The Case For Rote Learning — In Schools And Elsewhere

The Case For Rote Learning — In Schools And Elsewhere

Rote learning, or learning by heart, got a bad name quite some decades ago. A Time Magazine article in 1986 showed Japanese schoolchildren in a classroom, with words and numbers in neat columns on the blackboard. The caption read, “...In Japan, rote learning is still emphasised...” The article implied that in the West, rote learning had gone out of fashion, having been replaced by critical thinking.

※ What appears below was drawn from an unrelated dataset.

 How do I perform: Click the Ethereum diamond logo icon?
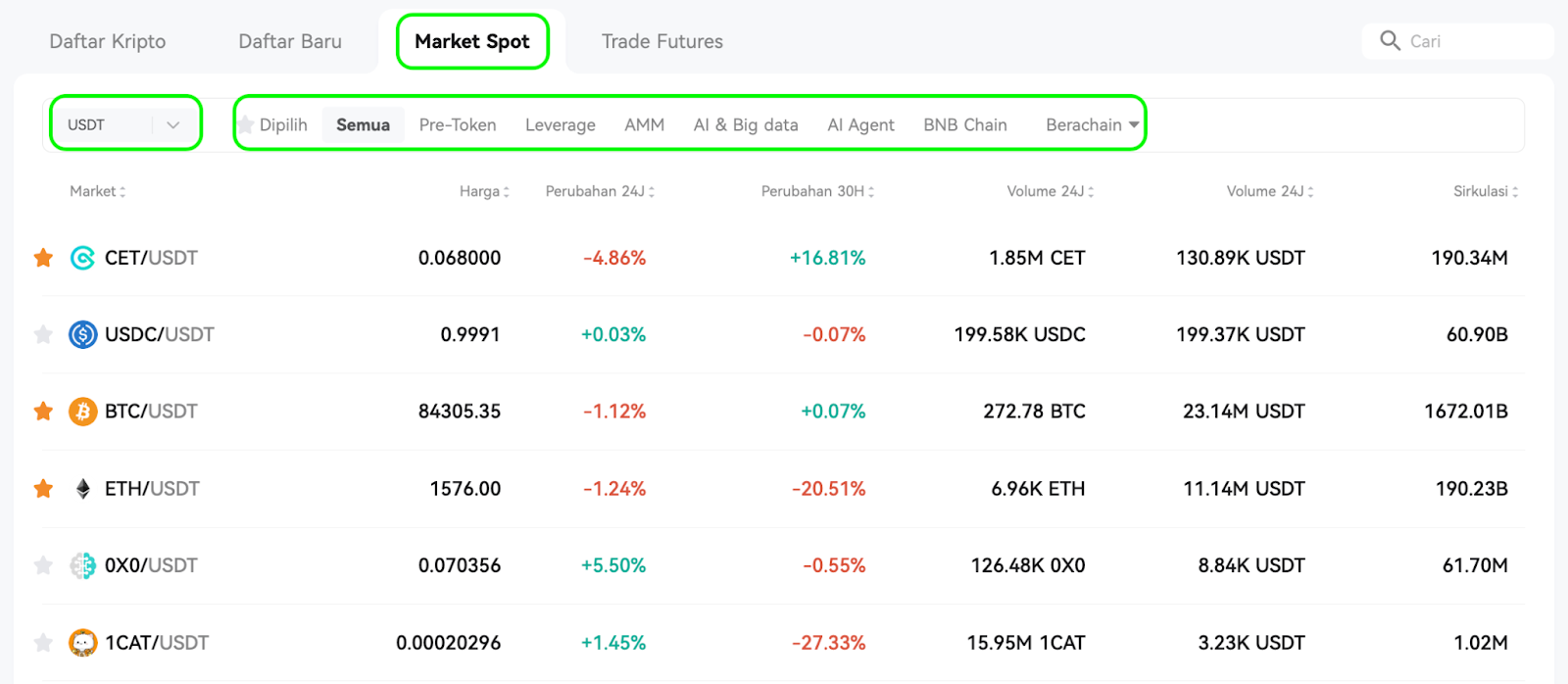click(83, 488)
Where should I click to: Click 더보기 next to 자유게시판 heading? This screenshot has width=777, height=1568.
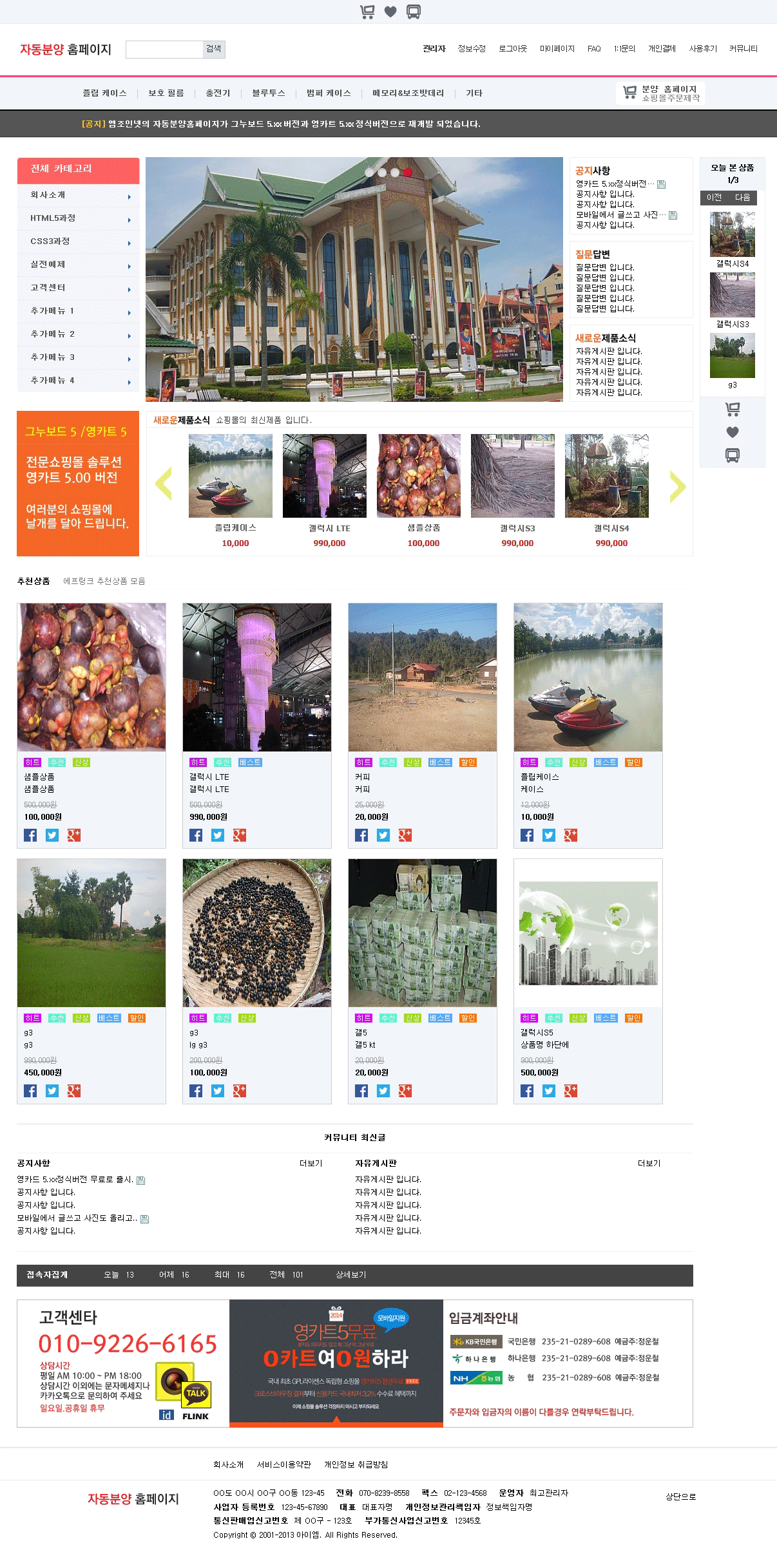coord(649,1164)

But whether in Japan or elsewhere, why has learning by rote been emphasised for centuries? What virtue can there be to “learning without thinking,” or “memorising without understanding”? The perception for many decades now has been that memorising is a mechanical activity — and therefore useless. 

UK Secretary of State for Education Michael Gove, in his drive to introduce a system of tougher examinations, wants to “put rote learning at its core.” Gove quotes cognitive scientist Daniel Willingham: “Memorisation is a necessary precondition of understanding… Only when facts and concepts are committed … to the working memory, so that … no effort is required to work things out from first principles, do we really have a secure hold on knowledge.”

In other words, memory is the foundation upon which understanding can be built. Dissenters include Tina Isaacs, senior lecturer at the Institute of Education. She says, “You can never say that knowing your times-tables means you know maths.” To that, we might say that knowing the tables makes it a lot easier to learn mathematics. Advanced mathematics would be extremely difficult for someone who needed a calculator each time 4 and 9 had to be multiplied. 

Justin Snider says at The Huffington Post about the sensory overload we experience the first time we look at something: “You see so much more on a second, third and fourth viewing… You don't truly see anything the first time you watch it. The same, Snider says, applies to music.

To me, that seems to be how memorising works. We cannot really think about something if our minds have been exposed to it only once. Thought and memory are two different things — but memory (which is cemented, at some point, by repetition) indirectly aids thought.

The last word is this gem from Kumonvictoria.ca: “I do not think any of us would be interested in the services of a doctor who had not yet mastered the names of the parts of the body. A mechanic who hasn't learned the names of engine parts isn't going to get much business.”